Category: Quotes

  • Terry Pratchett: My 10 Favorite Quotes

    Terry Pratchett: My 10 Favorite Quotes

    In 2004, Terry Pratchett came to Boston to be the Guest of Honor at WorldCon and did the first local signing in the over ten years I’d been reading his books. It was at the Boston Public Library. My wife & daughter were both ill, so I went by myself. (My wife would later get to see him speak a few years later at Harvard.)

    I expected the usual book signing experience – author reads a bit, takes a couple of questions, then signs til hand falls off. But Pterry came out and put on a one-man show, talking at length about a variety of subjects for nearly 2 hours. He was charming, hysterical, insightful and everything his writing led you to expect.

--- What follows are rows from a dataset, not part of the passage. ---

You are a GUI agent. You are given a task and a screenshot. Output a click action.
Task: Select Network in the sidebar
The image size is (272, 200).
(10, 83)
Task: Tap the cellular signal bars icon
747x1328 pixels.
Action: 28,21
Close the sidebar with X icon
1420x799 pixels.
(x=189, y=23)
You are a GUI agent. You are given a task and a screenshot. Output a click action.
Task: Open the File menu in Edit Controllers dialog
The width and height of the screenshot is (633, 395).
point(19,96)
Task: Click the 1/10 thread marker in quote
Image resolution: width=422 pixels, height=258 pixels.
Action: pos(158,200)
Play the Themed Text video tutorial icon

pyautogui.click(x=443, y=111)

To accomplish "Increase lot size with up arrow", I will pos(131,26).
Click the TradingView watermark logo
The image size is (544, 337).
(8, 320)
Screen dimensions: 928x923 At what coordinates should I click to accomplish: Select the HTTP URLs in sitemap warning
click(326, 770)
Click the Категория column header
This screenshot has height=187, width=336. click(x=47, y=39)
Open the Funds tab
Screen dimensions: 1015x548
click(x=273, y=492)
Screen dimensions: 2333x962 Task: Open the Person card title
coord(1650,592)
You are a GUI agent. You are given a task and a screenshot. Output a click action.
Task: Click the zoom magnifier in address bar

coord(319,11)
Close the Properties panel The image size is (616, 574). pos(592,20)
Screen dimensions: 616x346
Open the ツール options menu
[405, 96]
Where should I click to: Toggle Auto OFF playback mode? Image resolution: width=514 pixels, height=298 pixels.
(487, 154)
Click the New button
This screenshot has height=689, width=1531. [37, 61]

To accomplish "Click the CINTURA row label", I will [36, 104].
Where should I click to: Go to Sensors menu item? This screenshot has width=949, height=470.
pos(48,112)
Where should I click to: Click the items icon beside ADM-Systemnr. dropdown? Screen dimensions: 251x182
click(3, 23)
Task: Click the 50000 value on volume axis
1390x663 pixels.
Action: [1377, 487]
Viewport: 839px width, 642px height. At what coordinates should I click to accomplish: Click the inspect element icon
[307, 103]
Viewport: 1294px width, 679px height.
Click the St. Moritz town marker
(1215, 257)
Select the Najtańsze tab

    Afterwards, I waited for nearly as long in line to see him. I was quite literally the last person in line since I’d gone off to make a phone call to check on my family right after the talk. He chatted and signed a book for everyone, despite how late it was getting and how much time he’d already spent at this gig.

    When I finally reached the front I asked if he wouldn’t mind signing two books, since neither of my girls could be there. He said, “Well, I’m only supposed to sign one but it’s the back of the queue” and graciously signed them, commenting on how pretty my daughter Moira’s name was and shook my hand.

    I was truly honored to meet such a great man.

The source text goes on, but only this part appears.